Chapter 6 - Window Tables and Window Functions in SQL Flashcards
What is the idea of Windowed Table functions and how do they compare with traditional set functions?
- Operates on a Window of table, calculating one value for each row based on the other rows in that Window (moving/cumulative aggreegate values) -> tuple-based aggregation.
- Grouping with set functions -> one result per group
Explain the concept of window table, window and window function.
- Table can have multiple independent windows associated
- Window: defines for each row, a set of related rows used to compute additional atts
- Window function: applied over each row, together with other rows in the win, returning single value.
What are the elements of a window definition and how are they expressed in SQL?
Window partitioning, window ordering, window frame
- Window partitioning: Forming groups, but rows are retained.
- Window ordering: defines order of rows within partition
- Window frame: Defined relative to each row, further restricts set of rows
SELECT… FUNCTION(column) OVER (PARTITION BY expr1 ORDER BY expr2 (ROWS/RANGE)
How does the partitioning clause work?
- Defined like GROUP BY, with list of columns
-> Each group is a partition
(Windows are limited by partition boundaries)
Is it possible to apply set functions as window functions?
- Yes: set function + OVER = window function
- > aggregate value is computed for each row
- > if no frame specified, value is unique for a whole partition (like GROUP BY)
How does the ordering clause work?
- > Defines ordering with partition (independent from query ORDER BY -> no impact on sort)
- > List of columns: name (ASC/DESC) (NULLS FIRST/ NULLS LAST)
- > required for frame specification and ranking function
What is the functionality provided by ranking functions?
-> provide, based on the ordering, the rank of each row in the partition
Enumerate and explain the different kind of ranking functions.
RANK: draws are ranked the same, skipping positions -> 1,2,2,4
DENSE-RANK: draws are ranked the same, without skips -> 1,2,2,3
ROW_NUMBER: draws are ranked differently (non-deterministic) -> 1,2,3,4
How do ranking functions and window functions in general relate to other clauses in the query?

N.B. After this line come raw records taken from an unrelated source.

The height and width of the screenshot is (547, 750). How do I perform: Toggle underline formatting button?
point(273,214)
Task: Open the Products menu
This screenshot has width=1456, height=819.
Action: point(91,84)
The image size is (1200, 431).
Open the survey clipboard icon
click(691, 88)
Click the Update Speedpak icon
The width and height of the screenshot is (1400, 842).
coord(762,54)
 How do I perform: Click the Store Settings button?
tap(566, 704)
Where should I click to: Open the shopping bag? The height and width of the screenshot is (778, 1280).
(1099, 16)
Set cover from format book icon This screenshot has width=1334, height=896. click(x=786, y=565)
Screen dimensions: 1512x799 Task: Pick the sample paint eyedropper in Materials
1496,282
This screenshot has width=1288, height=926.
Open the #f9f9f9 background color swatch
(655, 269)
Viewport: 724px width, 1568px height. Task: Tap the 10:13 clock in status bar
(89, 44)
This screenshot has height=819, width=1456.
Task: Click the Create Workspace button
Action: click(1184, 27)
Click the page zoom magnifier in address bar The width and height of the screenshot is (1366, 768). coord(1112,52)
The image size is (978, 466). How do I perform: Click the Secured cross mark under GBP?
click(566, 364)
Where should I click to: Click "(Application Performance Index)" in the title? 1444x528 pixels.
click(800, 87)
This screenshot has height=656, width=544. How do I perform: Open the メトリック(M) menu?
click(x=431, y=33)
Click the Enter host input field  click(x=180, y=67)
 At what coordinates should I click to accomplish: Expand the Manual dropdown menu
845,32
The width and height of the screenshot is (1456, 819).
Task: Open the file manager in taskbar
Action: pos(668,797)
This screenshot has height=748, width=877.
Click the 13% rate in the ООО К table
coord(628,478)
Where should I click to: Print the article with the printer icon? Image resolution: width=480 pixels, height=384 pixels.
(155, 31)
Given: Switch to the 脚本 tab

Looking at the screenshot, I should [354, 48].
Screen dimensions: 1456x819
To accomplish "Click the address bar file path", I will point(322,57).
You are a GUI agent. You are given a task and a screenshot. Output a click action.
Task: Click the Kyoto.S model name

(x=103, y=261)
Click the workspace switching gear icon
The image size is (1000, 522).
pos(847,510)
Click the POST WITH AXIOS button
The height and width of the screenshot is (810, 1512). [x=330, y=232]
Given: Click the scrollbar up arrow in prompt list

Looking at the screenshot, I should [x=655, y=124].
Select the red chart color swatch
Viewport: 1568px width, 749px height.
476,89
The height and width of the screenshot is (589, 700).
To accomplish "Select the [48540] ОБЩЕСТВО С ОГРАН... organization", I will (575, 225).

window functions are computed after FROM, WHERE, GROUP BY, HAVING -> cannot be referenced
- > possible to apply window function to rows aggregated by GROUP BY
- > set aggregate functions can be used in ordering clause (groups defined in GROUP BY)
What is the idea behind cumulative functions?
if no frame is specified, the value for each row is computed using all the previous (requires ordering!) rows in the partition -> cumulative effect
What are window frames and their different kinds supported in SQL?
refines the set of rows used to apply window function with ranges of values or row count
(ROWS, RANGE) (| BETWEEN AND )
What are the differences and pros/cons between RANGE and ROWS as frame specifications?
RANGE is better suited if duplicate/missing values occur (not dense data)
-> or situations in which groups must be made based on values
How can we explicitly define a window?
-> Provide names to windows, allowing the same window to be used in different functions
…f(arg) OVER w…
WINDOW w AS (partition by … order by…)
How do the OLAP operations fit in the query processing stages?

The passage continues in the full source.